On Nov 14, 2004, at 9:14 PM, Jason Haar wrote:

This is a "me too". I am ABSOLUTELY in love with ClamAV due to the fact it has gone beyond what most commercial AV players are doing, and is incorporating scanning for phishing and spyware.

If you follow the industry, you will see that most AV vendors are bringing out *separate* products to detect spyware - i.e they want us the consumers to pay TWICE to gain full protection.

I think it's a crock - and I'm glad to see the ClamAV developers do too. Viruses/trojans/phishing/spyware - it's all rubbish I would rather was not in my end-users mailboxes.

If it is incorporated, I also think it should be something that can be disabled as well. I think I'd prefer not having false positives caused by spam blocking and the heuristics going wonky. Clam is very reliable when it comes to stopping viruses, but I've never found something that can stop all the spam crap flowing on the Internet; the UNIX philosophy has always been one of modularity and creating programs for doing focused tasks and combining different "modules" for a solution. We've been happy with our virus solution for the mail server, and I'd prefer not having to justify it when the spam level that it may start promising to stop is instead letting things through or mis-quarantining it.


phishing attacks should be handled by things like Spamassassin and the bayes filters...also free, focused on stopping those specific problems and having administrators needing to check two separate quarantines or lists (one from Clam and one from their spam solution) to hunt down a possible mislabeled message.

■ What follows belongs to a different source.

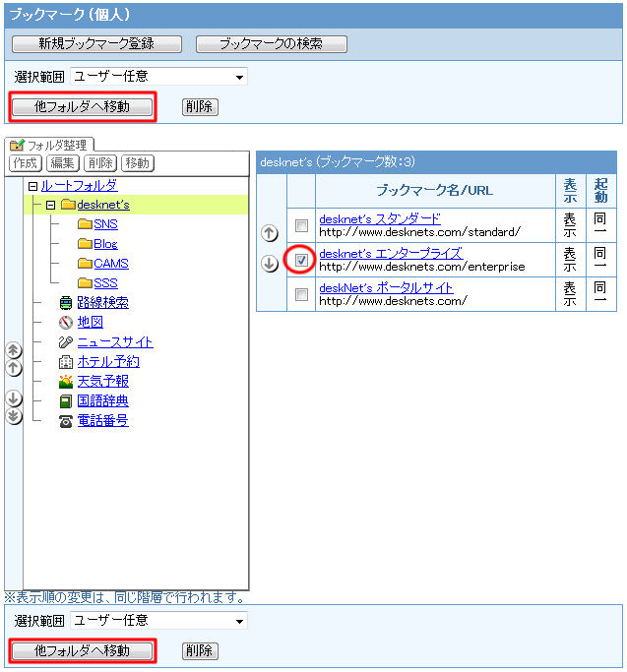Click the green book icon beside 国語辞典
Viewport: 627px width, 672px height.
(x=66, y=401)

One question though...if it is going to block spam and phishing attacks, how are signatures going to be instituted? I mean, how accurate would the signature system be...with all the spam out there, is it going to recognize a general pattern so one sig would stop maybe four or five common spams, or will the virus definitions suddenly balloon up in size to cover every p3nis, pen1s, pen is variation out there hitting the mail servers? If there were some way of knowing how flexible and accurate the signatures are, maybe it could alleviate some of my fears personally. I just find it hard to believe that signatures would be a good solution to phishing and spam, or systems like SpamAssassin would probably have moved to it by now.